▸ **GIVEN EXERCISE**
Repeat the lines below exactly, beginning with the line that contains "I will pos(223,26)." and continuing through the end of the entries.

▸ **DATASET CONTENT**

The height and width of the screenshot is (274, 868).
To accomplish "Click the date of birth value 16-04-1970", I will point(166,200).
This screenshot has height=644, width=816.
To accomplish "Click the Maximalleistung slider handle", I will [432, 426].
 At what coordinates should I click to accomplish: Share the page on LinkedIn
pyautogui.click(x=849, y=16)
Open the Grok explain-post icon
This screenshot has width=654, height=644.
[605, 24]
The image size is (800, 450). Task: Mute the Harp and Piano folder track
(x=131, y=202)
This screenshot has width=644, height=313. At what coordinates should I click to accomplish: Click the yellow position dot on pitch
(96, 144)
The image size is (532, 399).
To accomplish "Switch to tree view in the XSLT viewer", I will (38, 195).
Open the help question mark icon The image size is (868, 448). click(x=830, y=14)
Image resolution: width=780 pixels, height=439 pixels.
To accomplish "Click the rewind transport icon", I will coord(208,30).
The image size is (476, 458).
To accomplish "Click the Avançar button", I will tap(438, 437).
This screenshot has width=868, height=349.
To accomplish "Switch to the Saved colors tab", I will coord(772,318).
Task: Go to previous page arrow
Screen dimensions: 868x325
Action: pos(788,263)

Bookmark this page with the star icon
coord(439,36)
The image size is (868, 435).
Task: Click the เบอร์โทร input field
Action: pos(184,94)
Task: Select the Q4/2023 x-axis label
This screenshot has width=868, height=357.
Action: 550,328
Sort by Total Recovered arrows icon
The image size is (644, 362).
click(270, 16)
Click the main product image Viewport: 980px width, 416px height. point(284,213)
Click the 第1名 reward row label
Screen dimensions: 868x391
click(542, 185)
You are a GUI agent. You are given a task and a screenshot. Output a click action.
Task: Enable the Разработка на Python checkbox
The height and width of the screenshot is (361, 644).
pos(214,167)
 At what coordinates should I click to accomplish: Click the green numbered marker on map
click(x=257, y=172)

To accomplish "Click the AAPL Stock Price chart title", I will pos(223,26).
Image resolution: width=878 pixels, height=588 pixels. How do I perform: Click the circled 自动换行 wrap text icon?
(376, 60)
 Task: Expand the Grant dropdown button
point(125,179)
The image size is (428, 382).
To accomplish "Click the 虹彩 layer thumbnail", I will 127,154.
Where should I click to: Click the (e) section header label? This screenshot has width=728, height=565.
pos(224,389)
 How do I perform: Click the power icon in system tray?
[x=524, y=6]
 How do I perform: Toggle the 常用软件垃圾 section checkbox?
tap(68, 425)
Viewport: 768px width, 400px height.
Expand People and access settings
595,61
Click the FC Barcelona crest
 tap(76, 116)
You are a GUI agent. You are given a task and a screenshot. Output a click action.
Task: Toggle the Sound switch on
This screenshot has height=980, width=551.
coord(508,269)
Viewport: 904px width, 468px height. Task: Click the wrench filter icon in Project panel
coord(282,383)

▸ **COMPLETE RESPONSE**
To accomplish "Click the AAPL Stock Price chart title", I will pos(223,26).
Image resolution: width=878 pixels, height=588 pixels. How do I perform: Click the circled 自动换行 wrap text icon?
(376, 60)
 Task: Expand the Grant dropdown button
point(125,179)
The image size is (428, 382).
To accomplish "Click the 虹彩 layer thumbnail", I will 127,154.
Where should I click to: Click the (e) section header label? This screenshot has width=728, height=565.
pos(224,389)
 How do I perform: Click the power icon in system tray?
[x=524, y=6]
 How do I perform: Toggle the 常用软件垃圾 section checkbox?
tap(68, 425)
Viewport: 768px width, 400px height.
Expand People and access settings
595,61
Click the FC Barcelona crest
 tap(76, 116)
You are a GUI agent. You are given a task and a screenshot. Output a click action.
Task: Toggle the Sound switch on
This screenshot has height=980, width=551.
coord(508,269)
Viewport: 904px width, 468px height. Task: Click the wrench filter icon in Project panel
coord(282,383)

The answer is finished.